Dans une société qui se veut “éclairée”, Casanova va absorber tous les savoirs possibles pour s’en servir à son profit. Au cours de sa première rencontre avec Mme d’Urfé, connue pour ses lubies ésotériques, celle-ci lui montre les manuscrits d’alchimie qu’elle collectionne. Entichée du grand-œuvre permettant de transmuter les métaux en or, elle dit posséder la pierre philosophale. L’aventurier utilisera sans vergogne le rêve de la marquise d’Urfé de renaître en homme pour imaginer un rituel de régénération, l’escroquer, et la mener à la ruine.
Figure alchimique
« Mme d’Urfé, belle quoique vieille, me reçut très noblement avec toute l’aisance de l’ancienne cour du temps de la Régence. [...] Mme d’Urfé ne se montait que curieuse, mais je voyais avec évidence qu’il lui tardait d’étaler ses connaissances. [...] Après le dîner, La Tour d’Auvergne nous quitta [...], et pour lors Madame commença à me parler chimie, alchimie, magie et tout ce qui faisait la matière de sa folie.
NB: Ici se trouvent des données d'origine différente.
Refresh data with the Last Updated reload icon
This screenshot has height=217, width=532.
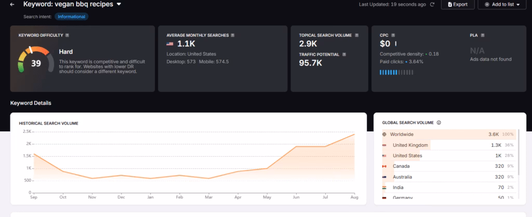pyautogui.click(x=432, y=5)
Lorsque nous vînmes sur le propos du grand-œuvre, et que j’eus la bonhomie de lui demander si elle connaissait la matière première, elle ne donna pas dans un éclat de rire, parce qu’elle aurait manqué de politesse, mais avec un gracieux sourire elle me dit qu’elle possédait déjà ce qu’on appelle la pierre philosophale, et qu’elle était rompue dans toutes les grandes opérations. [...] Son auteur favori était Paracelse qui, selon elle, n’avait été ni homme ni femme, et qui avait eu le malheur de s’empoisonner avec une trop forte dose de médecine universelle. Elle me montra un petit manuscrit où il y avait le grand procédé expliqué en français en termes très clairs. »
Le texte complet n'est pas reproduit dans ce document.